Several examples of technological advances envisaged through the exploitation of the computational multiscale modelling approach for studying radiation-induced phenomena in complex systems were discussed in the Roadmap paper (Deliverables 2,4). These include: (i) 3D-nanofabrication with focused electron beams, which requires significant advances in a molecular-level understanding of the irradiation-driven chemistry in the focused electron beam-induced deposition (FEBID) process; (ii) Development of a complete multiscale model of radiation-induced biological damage and related phenomena, which may create the next generation of models for radiotherapy treatment planning based on nanoscale dosimetry; (iii) Multiscale modelling methods combining nanoscale descriptions of radiation-driven molecular modifications/phenomena with larger-scale radiobiological effects are central to developing "next generation" radiotherapy treatments, which include the radiosensitizing effects of metallic nanoparticles under X-ray and particle-beam irradiation.

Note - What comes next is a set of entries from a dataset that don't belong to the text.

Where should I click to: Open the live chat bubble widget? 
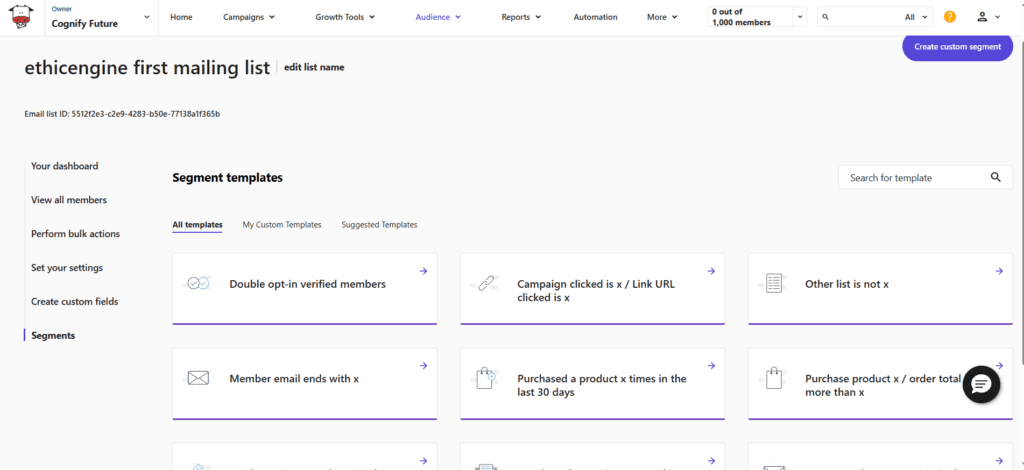point(981,384)
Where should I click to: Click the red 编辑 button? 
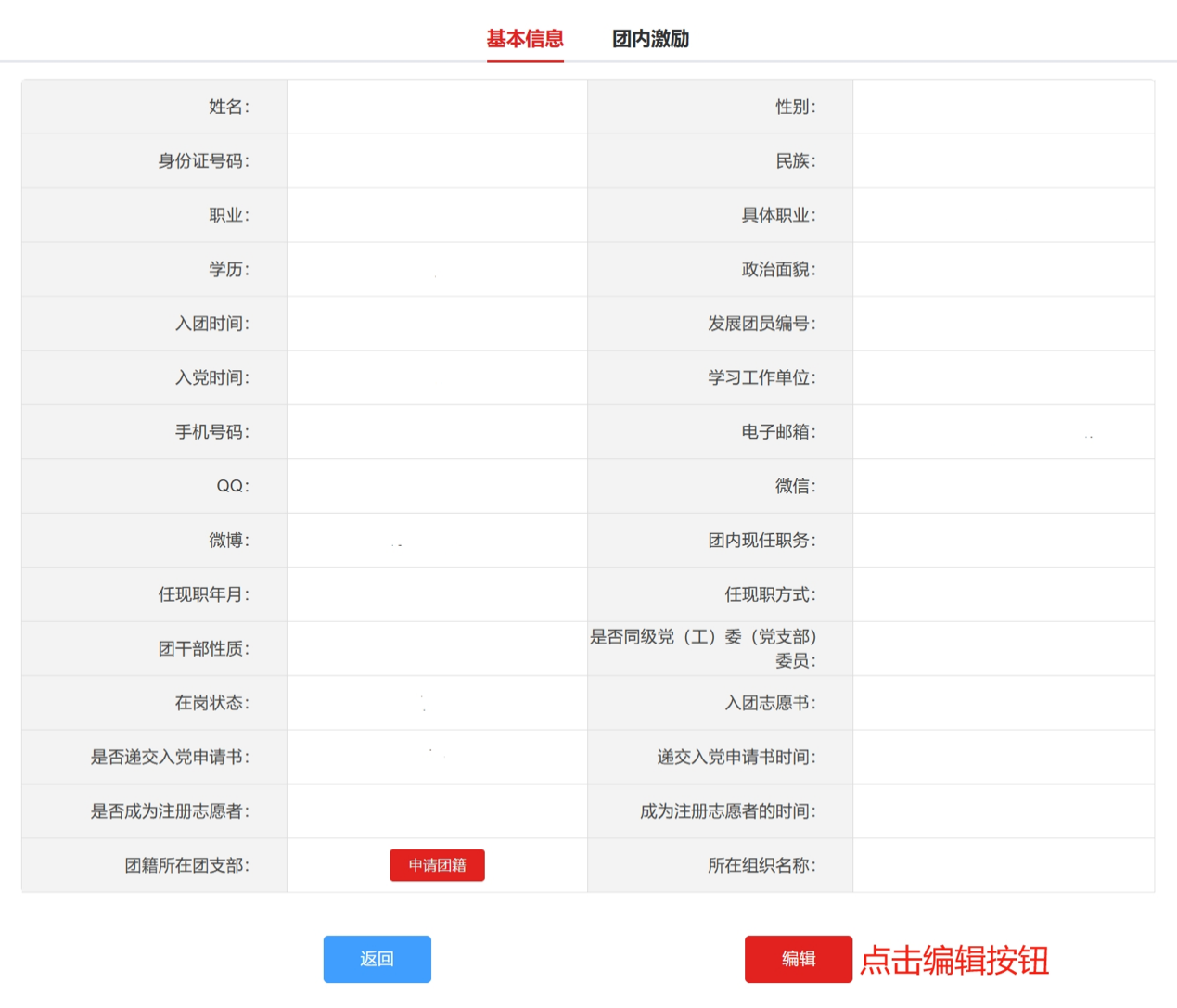(798, 959)
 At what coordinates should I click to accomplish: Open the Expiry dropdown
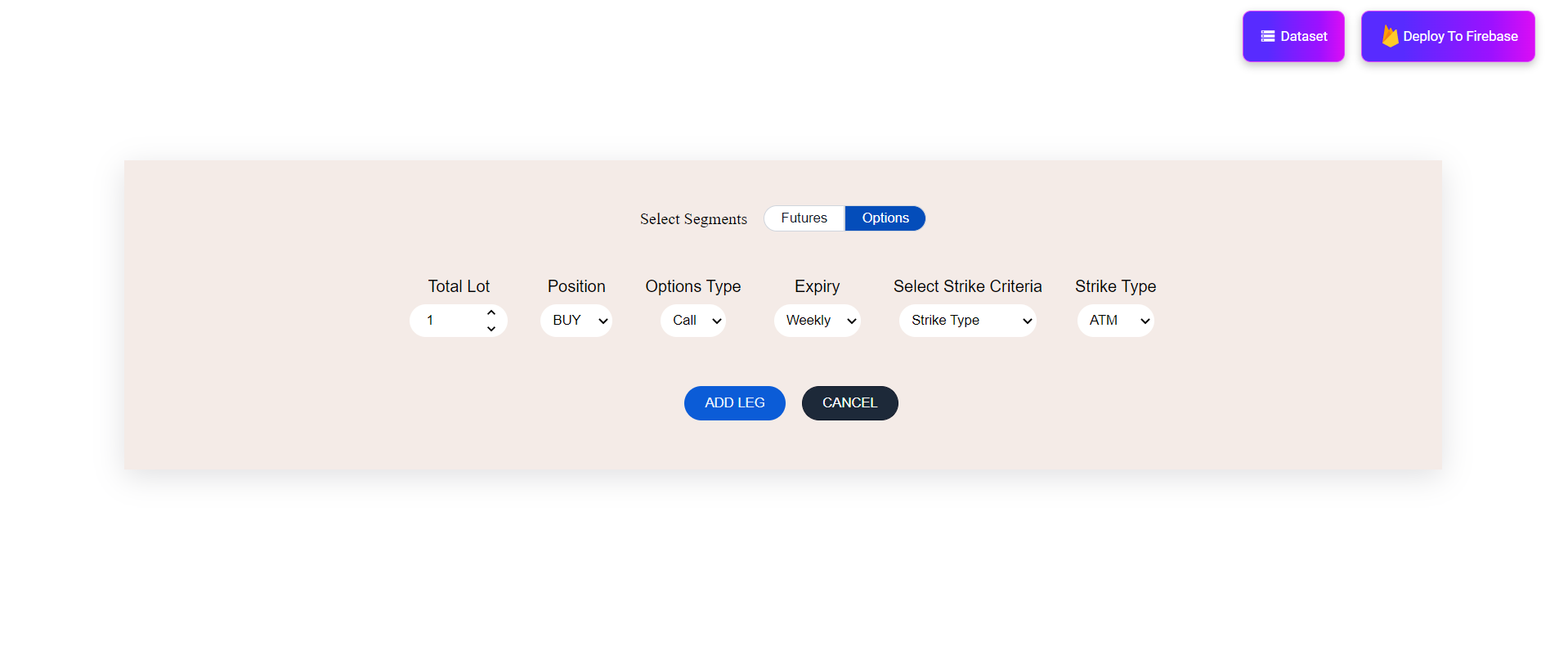coord(817,321)

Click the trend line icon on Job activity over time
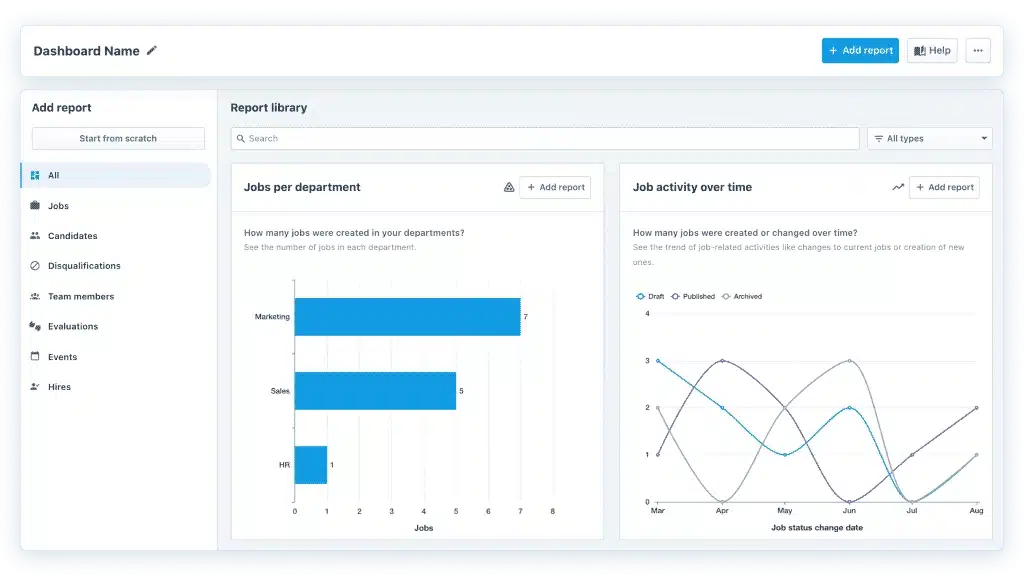click(898, 187)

Four annual MultIChem conferences, seven smaller-scale workshops and three training schools were organised within the COST Action MultIChem. These events took place in ten different countries, ensuring geographical diversity and the active involvement of representatives from Inclusiveness Target Countries. Each annual MultIChem conference attracted 50 to 75 participants from Europe and International Partner Countries, including the USA, Japan and India (Deliverable 5). These meetings aimed to bring together experts from different research communities studying irradiation-driven chemistry processes, as well as other stakeholders (representatives from industry and radiotherapy centers), in order to consolidate their efforts towards technological breakthroughs in the development of novel and more advanced nanofabrication methods, novel radiosensitisers and nanocatalysts, and novel radiotherapy treatment protocols (Deliverable 4).
The Action has engaged with representatives of industrial companies involved in radiation research and radiation-induced fabrication of nanostructures [Imec (Belgium) and Zeiss (Germany)], fabrication of functionalized NPs for biomedical applications [NH TherAguiX (France)], and companies providing materials and hardware for focused particle beam-based technologies of nanostructure fabrication [TESCAN (Czech Republic) and Quantum Design Microscopy (Germany)]. The list of companies has been extended to several companies in the field of plasma research – Eaton European Innovation Center and Roplass (both Czech Republic). Representatives of these companies have participated in annual MultIChem conferences and workshops and joined the Action as Working Group members (Deliverable 2). Representatives of some of these companies have contributed to the Roadmap paper prepared by the Action members.
The research activities of MultIChem have resulted in the publication of over 70 research papers in international peer-reviewed journals, including publications in high-profile journals such as Chemical Reviews, The Journal of American Chemical Society, Angewandte Chemie International Edition, The Journal of Physical Chemistry Letters, Nanoscale, and others (Deliverable 5). Publications produced by MultIChem members have covered a broad range of topics related to the experimental, theoretical and computational studies of irradiation-driven chemistry processes in molecular and condensed matter systems.